Task description> Repeat word for word the stretch of the guidance on building near underground assets from "If you are going" through "affect each application.".

Document excerpt>
* * * * * * * * *

For flood mapping please visit www.nccma.vic.gov.au/flood-eye
If you are proposing to carry out any work within the road reserve (i.e. typically outside your front fence), including driveways and drainage connections, you will require a Works Within Road Reserve Permit. Application forms and further information on this process is available here:
Building surveyors and councils won’t issue a building permit unless you have our written approval to work or build near our assets such as pipes, pits and drains.
If you are going to build, develop or renovate a property, check if there are any of our assets nearby. You can do this by checking our asset mapping at http://bendigo.pozi.com/
Don't forget to 'Dial-before-you-dig' for any excavation.
If you’re planning to build over or near any of our easements or underground assets you’ll need to get our consent before starting any work.
We generally don't allow structures to be built over our assets to help avoid any damage or community disruption. Other authorities may have to give their approval too.
Structures built near our assets must meet our standard clearance requirements and foundation criteria to protect our assets. This ensures the proposed structures and existing pipe networks are built to our standards.
Types of structures
Each application is considered on a case by case basis as there are a number of factors that may affect each application.

* * * * * * * * *

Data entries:

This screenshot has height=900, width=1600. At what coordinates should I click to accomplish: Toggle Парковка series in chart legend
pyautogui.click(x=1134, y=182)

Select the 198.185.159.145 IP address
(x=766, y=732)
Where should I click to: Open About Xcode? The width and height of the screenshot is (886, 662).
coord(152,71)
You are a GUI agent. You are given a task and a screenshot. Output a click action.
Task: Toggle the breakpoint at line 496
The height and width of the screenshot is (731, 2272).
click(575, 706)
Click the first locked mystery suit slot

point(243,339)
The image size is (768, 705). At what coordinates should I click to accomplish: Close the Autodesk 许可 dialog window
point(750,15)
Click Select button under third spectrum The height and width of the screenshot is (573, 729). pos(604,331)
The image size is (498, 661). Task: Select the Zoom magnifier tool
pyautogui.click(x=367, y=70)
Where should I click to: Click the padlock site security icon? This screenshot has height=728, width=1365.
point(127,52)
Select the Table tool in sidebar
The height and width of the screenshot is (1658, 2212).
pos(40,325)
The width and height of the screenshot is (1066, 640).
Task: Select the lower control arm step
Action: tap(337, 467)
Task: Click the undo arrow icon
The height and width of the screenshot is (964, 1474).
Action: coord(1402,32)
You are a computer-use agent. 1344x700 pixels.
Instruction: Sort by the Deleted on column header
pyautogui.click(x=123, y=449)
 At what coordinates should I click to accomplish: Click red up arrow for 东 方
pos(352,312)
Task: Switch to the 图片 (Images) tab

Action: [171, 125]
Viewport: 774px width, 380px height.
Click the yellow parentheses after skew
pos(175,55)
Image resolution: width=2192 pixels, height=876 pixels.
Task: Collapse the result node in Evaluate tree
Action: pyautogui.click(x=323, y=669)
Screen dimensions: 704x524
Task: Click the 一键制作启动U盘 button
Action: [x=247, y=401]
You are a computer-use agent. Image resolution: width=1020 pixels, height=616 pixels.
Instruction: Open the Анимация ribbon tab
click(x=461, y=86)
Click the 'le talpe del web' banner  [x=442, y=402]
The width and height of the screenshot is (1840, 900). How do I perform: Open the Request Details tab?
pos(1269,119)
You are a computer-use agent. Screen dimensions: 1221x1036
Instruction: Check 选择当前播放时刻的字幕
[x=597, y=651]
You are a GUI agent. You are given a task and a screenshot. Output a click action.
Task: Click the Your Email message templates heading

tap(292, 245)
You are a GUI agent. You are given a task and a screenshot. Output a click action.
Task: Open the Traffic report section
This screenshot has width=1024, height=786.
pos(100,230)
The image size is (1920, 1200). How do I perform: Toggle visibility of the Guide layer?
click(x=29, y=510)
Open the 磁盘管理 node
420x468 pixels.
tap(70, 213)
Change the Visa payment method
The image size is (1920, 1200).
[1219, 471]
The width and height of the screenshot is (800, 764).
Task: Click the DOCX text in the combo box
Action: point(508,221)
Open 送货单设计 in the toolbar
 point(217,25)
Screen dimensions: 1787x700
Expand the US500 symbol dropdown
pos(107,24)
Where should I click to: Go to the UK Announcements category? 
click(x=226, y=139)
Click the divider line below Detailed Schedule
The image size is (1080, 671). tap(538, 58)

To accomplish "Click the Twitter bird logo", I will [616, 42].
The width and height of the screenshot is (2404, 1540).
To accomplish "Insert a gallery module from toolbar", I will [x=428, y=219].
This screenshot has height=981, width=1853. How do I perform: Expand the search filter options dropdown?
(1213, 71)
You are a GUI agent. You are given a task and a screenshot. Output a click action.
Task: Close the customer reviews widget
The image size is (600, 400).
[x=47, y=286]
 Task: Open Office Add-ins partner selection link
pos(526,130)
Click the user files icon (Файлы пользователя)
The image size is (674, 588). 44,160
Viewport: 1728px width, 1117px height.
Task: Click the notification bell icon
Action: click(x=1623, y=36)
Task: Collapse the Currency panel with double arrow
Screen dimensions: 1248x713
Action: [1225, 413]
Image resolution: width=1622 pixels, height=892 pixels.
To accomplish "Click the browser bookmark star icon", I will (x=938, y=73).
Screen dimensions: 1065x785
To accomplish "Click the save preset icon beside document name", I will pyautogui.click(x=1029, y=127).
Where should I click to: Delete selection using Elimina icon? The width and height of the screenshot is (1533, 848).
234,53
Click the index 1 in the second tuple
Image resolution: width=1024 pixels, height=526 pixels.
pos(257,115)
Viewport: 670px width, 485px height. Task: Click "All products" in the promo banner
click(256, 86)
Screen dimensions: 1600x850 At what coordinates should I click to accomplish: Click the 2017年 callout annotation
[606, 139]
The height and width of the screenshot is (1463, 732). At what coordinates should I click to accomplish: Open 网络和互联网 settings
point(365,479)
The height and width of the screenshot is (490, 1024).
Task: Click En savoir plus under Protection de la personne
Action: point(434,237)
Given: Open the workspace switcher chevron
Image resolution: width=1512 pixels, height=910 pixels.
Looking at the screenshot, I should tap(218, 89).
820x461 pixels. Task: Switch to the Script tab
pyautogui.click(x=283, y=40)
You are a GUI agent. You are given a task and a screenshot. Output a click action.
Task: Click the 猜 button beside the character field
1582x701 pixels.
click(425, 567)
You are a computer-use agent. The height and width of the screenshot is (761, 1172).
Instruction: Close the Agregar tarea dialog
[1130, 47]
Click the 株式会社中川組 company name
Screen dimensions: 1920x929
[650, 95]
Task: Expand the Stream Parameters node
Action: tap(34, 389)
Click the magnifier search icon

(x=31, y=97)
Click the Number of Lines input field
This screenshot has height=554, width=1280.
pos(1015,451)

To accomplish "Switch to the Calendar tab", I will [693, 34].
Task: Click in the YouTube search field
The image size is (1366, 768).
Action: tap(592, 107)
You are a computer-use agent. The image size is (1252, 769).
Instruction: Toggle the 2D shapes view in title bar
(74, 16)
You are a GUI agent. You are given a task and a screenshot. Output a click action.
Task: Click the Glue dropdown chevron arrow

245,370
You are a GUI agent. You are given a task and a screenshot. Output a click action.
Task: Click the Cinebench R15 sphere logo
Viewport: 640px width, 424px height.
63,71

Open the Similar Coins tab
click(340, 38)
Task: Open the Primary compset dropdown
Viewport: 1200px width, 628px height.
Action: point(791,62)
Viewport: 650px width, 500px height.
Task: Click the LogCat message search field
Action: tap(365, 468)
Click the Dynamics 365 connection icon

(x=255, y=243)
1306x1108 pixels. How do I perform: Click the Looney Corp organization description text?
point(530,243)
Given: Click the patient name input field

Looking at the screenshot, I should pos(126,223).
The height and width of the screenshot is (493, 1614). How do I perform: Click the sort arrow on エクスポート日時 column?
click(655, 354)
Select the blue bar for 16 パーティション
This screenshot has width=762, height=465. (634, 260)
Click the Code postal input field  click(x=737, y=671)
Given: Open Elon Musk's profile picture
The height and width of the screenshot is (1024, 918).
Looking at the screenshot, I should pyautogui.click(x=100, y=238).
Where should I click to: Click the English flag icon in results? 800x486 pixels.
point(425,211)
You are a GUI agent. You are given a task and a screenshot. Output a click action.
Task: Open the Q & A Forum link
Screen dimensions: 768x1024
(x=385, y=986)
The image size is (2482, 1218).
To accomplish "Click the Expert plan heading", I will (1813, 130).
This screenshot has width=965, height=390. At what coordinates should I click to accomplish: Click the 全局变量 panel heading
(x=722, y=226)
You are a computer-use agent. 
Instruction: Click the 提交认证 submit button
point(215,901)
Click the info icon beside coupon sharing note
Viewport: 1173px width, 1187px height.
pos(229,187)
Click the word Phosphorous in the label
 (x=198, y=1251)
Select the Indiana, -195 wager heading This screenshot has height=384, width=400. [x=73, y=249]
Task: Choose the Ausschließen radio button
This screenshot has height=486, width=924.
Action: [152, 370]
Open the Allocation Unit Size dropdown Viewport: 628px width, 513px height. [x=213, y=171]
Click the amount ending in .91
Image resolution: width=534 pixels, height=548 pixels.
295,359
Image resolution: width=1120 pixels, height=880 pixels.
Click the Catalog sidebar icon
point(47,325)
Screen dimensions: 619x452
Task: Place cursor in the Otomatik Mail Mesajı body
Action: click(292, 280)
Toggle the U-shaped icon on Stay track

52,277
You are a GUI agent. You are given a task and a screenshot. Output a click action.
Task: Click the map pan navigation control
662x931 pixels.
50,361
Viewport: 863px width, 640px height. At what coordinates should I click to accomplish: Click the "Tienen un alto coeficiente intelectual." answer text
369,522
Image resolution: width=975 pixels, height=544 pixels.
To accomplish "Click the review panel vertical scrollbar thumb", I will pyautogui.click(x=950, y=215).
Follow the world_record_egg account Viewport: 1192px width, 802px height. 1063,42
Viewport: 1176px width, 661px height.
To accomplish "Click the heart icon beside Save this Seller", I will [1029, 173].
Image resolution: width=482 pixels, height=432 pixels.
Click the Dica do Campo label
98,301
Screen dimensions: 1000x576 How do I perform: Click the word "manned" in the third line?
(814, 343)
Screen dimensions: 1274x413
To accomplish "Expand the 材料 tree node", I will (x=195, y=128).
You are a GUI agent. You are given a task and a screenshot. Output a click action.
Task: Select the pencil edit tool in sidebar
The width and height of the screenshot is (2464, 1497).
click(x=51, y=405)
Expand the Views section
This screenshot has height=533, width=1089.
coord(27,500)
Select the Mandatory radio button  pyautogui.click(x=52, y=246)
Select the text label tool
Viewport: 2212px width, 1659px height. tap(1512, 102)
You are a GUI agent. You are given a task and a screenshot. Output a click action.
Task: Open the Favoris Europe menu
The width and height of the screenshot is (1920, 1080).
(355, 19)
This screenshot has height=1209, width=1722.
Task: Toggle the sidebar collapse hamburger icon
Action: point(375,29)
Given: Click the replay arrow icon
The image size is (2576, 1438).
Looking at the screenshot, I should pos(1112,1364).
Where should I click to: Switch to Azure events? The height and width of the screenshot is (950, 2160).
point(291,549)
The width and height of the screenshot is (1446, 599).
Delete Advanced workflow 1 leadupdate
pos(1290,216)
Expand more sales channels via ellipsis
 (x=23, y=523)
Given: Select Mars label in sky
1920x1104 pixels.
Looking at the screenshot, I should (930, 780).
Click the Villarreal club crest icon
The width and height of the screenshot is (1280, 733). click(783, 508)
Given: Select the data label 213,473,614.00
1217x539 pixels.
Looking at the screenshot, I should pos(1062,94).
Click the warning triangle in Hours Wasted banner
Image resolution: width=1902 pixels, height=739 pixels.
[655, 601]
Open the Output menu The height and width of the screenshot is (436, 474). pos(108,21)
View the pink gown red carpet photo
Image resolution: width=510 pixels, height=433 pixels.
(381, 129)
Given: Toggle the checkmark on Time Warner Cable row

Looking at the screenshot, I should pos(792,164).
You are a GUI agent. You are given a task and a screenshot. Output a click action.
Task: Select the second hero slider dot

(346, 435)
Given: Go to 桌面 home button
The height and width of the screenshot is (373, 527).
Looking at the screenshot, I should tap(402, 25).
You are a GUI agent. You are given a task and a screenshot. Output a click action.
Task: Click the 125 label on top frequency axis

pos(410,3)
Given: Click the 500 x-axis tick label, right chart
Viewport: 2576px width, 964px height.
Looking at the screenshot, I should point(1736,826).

* * * * * * * * *

Problem solution>
If you are going to build, develop or renovate a property, check if there are any of our assets nearby. You can do this by checking our asset mapping at http://bendigo.pozi.com/
Don't forget to 'Dial-before-you-dig' for any excavation.
If you’re planning to build over or near any of our easements or underground assets you’ll need to get our consent before starting any work.
We generally don't allow structures to be built over our assets to help avoid any damage or community disruption. Other authorities may have to give their approval too.
Structures built near our assets must meet our standard clearance requirements and foundation criteria to protect our assets. This ensures the proposed structures and existing pipe networks are built to our standards.
Types of structures
Each application is considered on a case by case basis as there are a number of factors that may affect each application.